Reviewed by CA Harika Chebolu, FCA · Last updated 2026-06-15
Tier 1 is the locked-in, tax-favoured retirement account; Tier 2 is a flexible, withdraw-anytime add-on. Here's how the two NPS accounts differ and how the self-employed can use them.
1. Tier 1 — the retirement account
Tier 1 is the core NPS account built for retirement, which is why it comes with a lock-in until retirement age and only limited early exit. Contributions to Tier 1 are what carry the tax benefits, and at maturity a portion of the corpus must be used to buy an annuity (pension). It's the account to open if your goal is long-term, disciplined retirement saving with a tax incentive.
2. Tier 2 — the flexible add-on
Tier 2 is a voluntary investment account you can open only once you have a Tier 1 account. It has no lock-in, so you can put money in and withdraw it whenever you like, much like an open-ended investment. The trade-off is that ordinary Tier 2 contributions don't carry the headline NPS tax deductions, so it works as a flexible savings layer rather than a tax-planning tool.
3. The tax benefits sit with Tier 1
Tier 1 contributions can count within the Rs 1,50,000 of 80C, and NPS uniquely adds an extra Rs 50,000 deduction under 80CCD(1B) over and above that limit. Where your employer contributes, 80CCD(2) allows up to 14% of salary in the new regime (10% in the old), and that benefit is available in both regimes. These deductions attach to Tier 1, not to ordinary Tier 2 money.
4. NPS for the self-employed
If you're self-employed there's no employer to contribute, so the relevant levers are your own Tier 1 contributions — within the Rs 1,50,000 of 80C and the extra Rs 50,000 under 80CCD(1B). That extra Rs 50,000 is the standout reason many freelancers and professionals add NPS: it's a deduction you can't get from most other instruments. The lock-in also enforces the long-horizon discipline that's easy to lose without a salaried structure.
5. Choosing between (and combining) the two
Most people start with Tier 1 for the retirement goal and tax benefits, then add Tier 2 only if they want a flexible, no-lock-in place for surplus money within the same NPS framework.
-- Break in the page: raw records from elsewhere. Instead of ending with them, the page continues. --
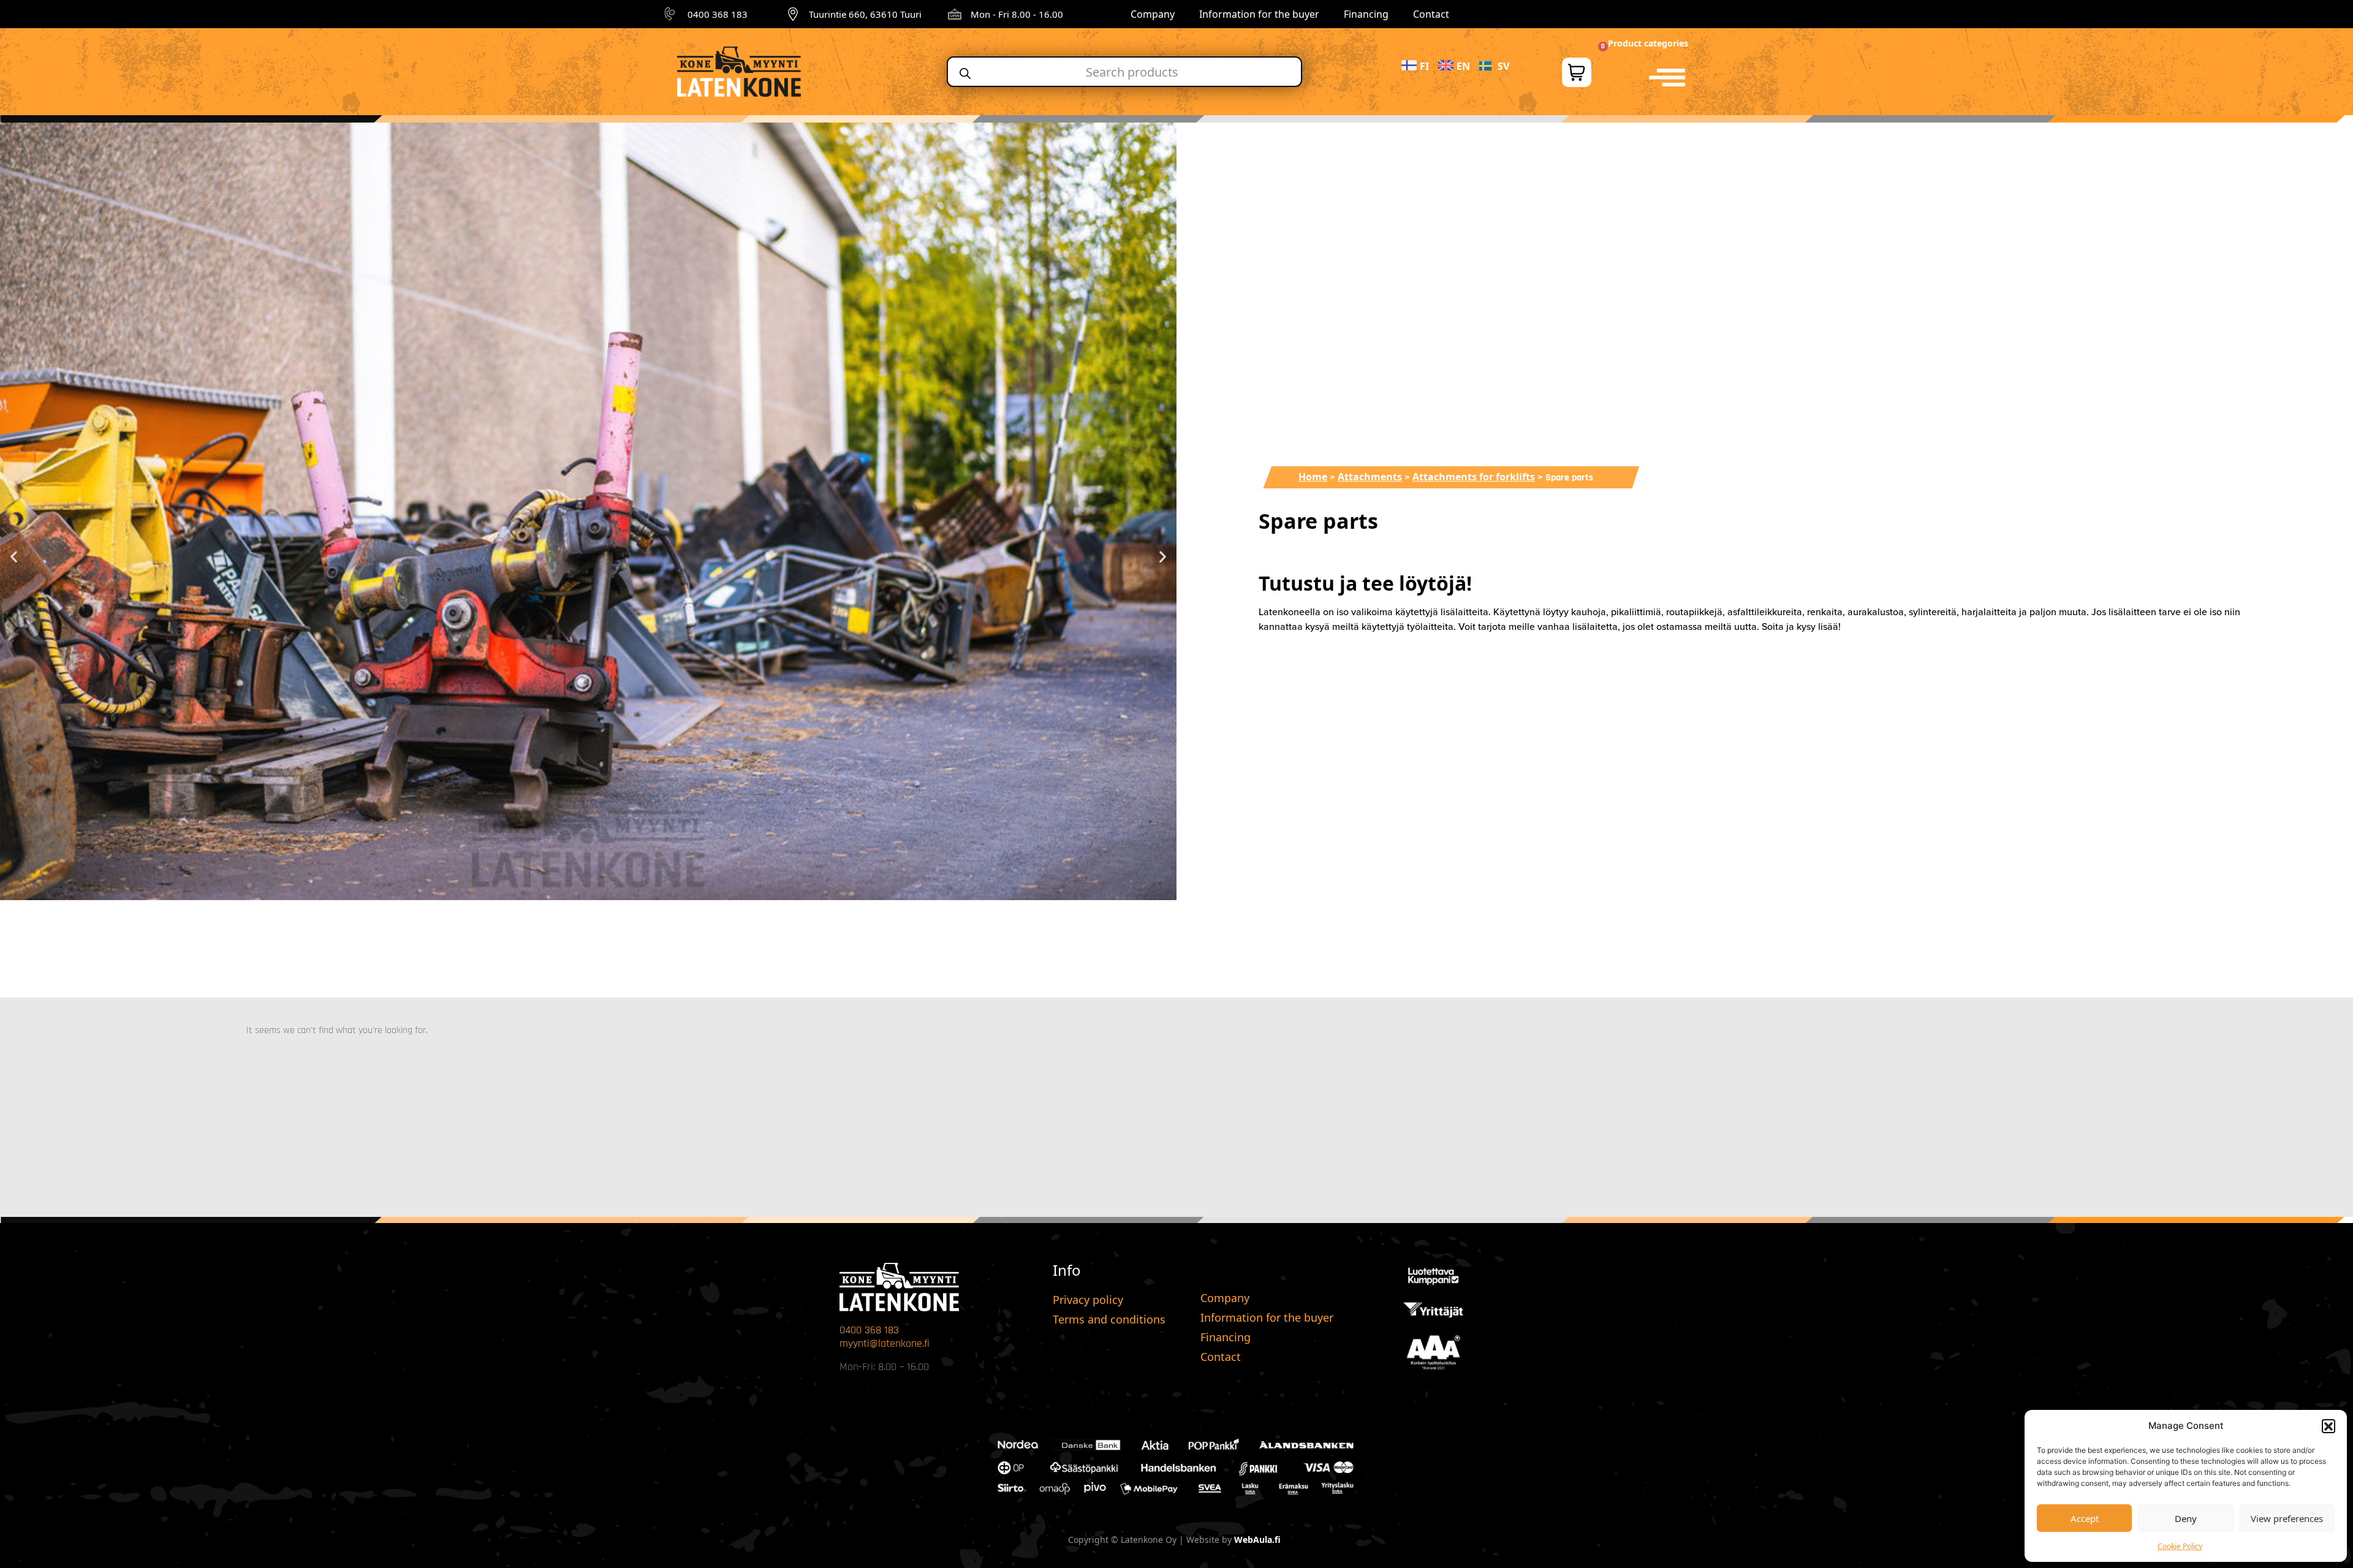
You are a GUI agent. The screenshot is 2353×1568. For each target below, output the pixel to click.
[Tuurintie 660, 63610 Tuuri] (793, 14)
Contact (1431, 14)
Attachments (1370, 476)
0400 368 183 (718, 14)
If your priority is the deduction and a pension at the end, Tier 1 is the account that matters; Tier 2 is an optional convenience layer. They aren't competing products so much as two doors into the same system.
Common questions
1What's the difference between NPS Tier 1 and Tier 2?
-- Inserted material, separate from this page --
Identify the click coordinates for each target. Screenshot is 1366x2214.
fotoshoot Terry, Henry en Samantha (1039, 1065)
Tier 1 is the locked-in retirement account that carries the tax deductions and requires an annuity at exit; Tier 2 is a flexible, withdraw-anytime account with no lock-in and no headline NPS deductions on ordinary contributions. You need a Tier 1 account before you can open Tier 2.
2Can a self-employed person invest in NPS?
Yes — the self-employed can open Tier 1 and claim their own contributions within the Rs 1,50,000 of 80C plus the extra Rs 50,000 under 80CCD(1B). There's no employer contribution, so those personal deductions are the main tax lever.
3Does Tier 2 give any tax benefit?
Ordinary Tier 2 contributions don't carry the headline NPS deductions, so Tier 2 works as a flexible savings layer rather than a tax-planning tool. The deductions sit with Tier 1.